UCLA researchers identify a metal with ~3× the heat conduction of copper, offering a potential leap in cooling for chips, AI accelerators, and next-gen electronic systems.
A UCLA-led research team has identified a metallic material whose ability to conduct heat surpasses all previously measured metals, a breakthrough that could reshape how electronics and high-performance computing manage thermal loads. The material, theta-phase tantalum nitride, exhibited an ultrahigh thermal conductivity of about 1,100 W/m·K in laboratory measurements, roughly three times that of copper, which has long been the industry standard for heat sinks and thermal paths. This new benchmark challenges conventional assumptions about heat transport limits in metals and suggests alternatives to copper and silver in heat-critical applications.
Published in Science and led by mechanical and aerospace engineering professor Yongjie Hu, the research shows that the material’s unique atomic structure/tantalum and nitrogen atoms arranged in a hexagonal lattice drastically reduces electron-phonon interactions that normally bottleneck heat transfer in metals. These weak interactions allow heat, carried by electrons, to flow far more efficiently, verified through techniques such as synchrotron X-ray scattering and ultrafast optical spectroscopy.
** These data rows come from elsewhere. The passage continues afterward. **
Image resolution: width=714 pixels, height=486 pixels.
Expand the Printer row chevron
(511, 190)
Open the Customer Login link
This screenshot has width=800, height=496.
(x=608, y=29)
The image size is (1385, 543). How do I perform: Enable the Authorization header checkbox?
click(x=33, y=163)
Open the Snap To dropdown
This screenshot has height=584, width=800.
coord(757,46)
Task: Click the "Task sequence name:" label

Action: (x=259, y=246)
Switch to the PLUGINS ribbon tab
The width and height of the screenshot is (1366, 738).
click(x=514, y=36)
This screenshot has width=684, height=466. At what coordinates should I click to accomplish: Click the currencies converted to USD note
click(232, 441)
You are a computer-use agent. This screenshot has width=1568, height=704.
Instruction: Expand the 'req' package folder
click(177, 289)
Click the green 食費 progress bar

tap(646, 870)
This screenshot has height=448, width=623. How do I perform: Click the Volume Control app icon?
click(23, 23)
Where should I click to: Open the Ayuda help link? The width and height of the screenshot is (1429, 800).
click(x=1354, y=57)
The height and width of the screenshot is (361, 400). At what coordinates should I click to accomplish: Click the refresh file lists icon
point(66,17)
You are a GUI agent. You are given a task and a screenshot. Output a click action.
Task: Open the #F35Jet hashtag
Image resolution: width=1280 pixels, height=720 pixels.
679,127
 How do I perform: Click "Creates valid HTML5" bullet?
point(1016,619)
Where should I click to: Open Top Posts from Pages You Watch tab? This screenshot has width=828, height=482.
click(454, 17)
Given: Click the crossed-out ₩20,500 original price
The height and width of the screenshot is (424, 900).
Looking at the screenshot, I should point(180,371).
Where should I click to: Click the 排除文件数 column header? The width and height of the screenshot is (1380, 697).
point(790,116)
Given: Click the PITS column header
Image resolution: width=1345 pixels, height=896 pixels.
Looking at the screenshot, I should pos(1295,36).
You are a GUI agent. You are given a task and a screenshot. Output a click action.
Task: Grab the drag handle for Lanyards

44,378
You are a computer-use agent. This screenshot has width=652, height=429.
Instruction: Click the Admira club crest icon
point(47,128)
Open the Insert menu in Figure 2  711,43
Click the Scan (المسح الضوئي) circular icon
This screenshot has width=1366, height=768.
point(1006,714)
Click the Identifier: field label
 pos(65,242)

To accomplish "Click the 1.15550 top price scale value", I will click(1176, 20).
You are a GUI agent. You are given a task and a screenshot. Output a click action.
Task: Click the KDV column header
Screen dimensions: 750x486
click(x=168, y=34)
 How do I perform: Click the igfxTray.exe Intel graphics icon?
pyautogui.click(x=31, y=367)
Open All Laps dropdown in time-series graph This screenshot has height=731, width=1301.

Heat management remains a critical engineering challenge as modern electronics scale performance, especially in AI accelerators, high-density data centers, and advanced computing hardware, where localized hotspots degrade performance and reliability. Researchers note that copper, despite dominating about 30 % of the global thermal-management materials market, is nearing its practical limits as systems push higher power densities.
Beyond microelectronics, the team anticipates broader impacts including potential roles in aerospace systems and emerging quantum technologies where efficient thermal pathways can enable higher performance and longer lifetimes for sensitive components.Hu’s group has a track record in thermal materials discovery, having previously contributed to high-thermal-conductivity semiconductors and advanced thermal interfaces. This latest result adds a metallic option to the materials toolkit for engineers confronting heat dissipation at scale.
If integrated into device architectures and manufacturing processes, theta-phase tantalum nitride could accelerate innovation in cooling strategiesa key enabler as chips become denser and computational demands continue rising.